We were a mess over sleep issues in our house. We had colic and high needs and six months of thrice weekly night terrors before Fluffy was even a year old. The exhaustion was profound, even comical. I never knew one could be so bone crushingly tired and not be dead. It was mind boggling and for a long while, there was simply no end in sight. The situation now is much improved, unrecognizable given where we came from. I only wake up once a night to help Fluffy get to the bathroom. but I can quickly return to that time. (Shudder.) How I wish I had this book then, a one-stop resource that lays out the goods and treats you like the unique, intuitive, and trustworthy mother that you are.
If you are having sleep concerns or know of anyone about to bring a new baby home, stop by with a sesame chicken and this book.
There are many, many links I could provide to learn more about Ann. For starters, go here, here, and here.
Normally, I raffle off my copy of the books I review, but I'm keeping this one. There are a few strategies in the preschooler category that hold real promise for our household. I'll keep you posted.
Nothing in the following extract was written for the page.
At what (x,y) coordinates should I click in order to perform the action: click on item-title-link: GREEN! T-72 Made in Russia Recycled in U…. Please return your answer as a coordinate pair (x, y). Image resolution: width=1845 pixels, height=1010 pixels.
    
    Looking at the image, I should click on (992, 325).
In the meantime, happy reading and sweet dreams.
We are dying from sleep deprivation over here, and it's mostly our own fault.
So, thank you for the detailed review. Will get said book, and if all else fails I can always hit myself over the head with it.
Posted by: squid | November 08, 2006 at 07:04 PM
OMG, I'm going to get this book right away. Instead of calling you every night crying.
Posted by: kim | October 26, 2006 at 10:25 AM
You wench, keeping the book! But all hail Ann, because the idea of writing a HELPFUL book on sleep is a miracle. We were not the baby whisperer types in my family. To this day, my nine year old still crawls into my bed. But if that means we all sleep, so be it. Thanks for the review.
Posted by: Vicki Forman | October 25, 2006 at 06:17 PM
Hey, I remember sleep. I used to think I "needed" 8 hours. Now I make do with 8 cups of coffee.
Posted by: christine | October 25, 2006 at 09:21 AM
Yep, those high-need babies are high-need all day, and the day seems MUCH longer than 24 hours. My toddler is still trying to nurse at night. I still remember my MIL's shocked face when she asked if baby #2 was sleeping through the night and I laughed and said baby #1 wasn't even night weaned until I got pregnant again & forced the issue. I will keep this book in mind for new parents.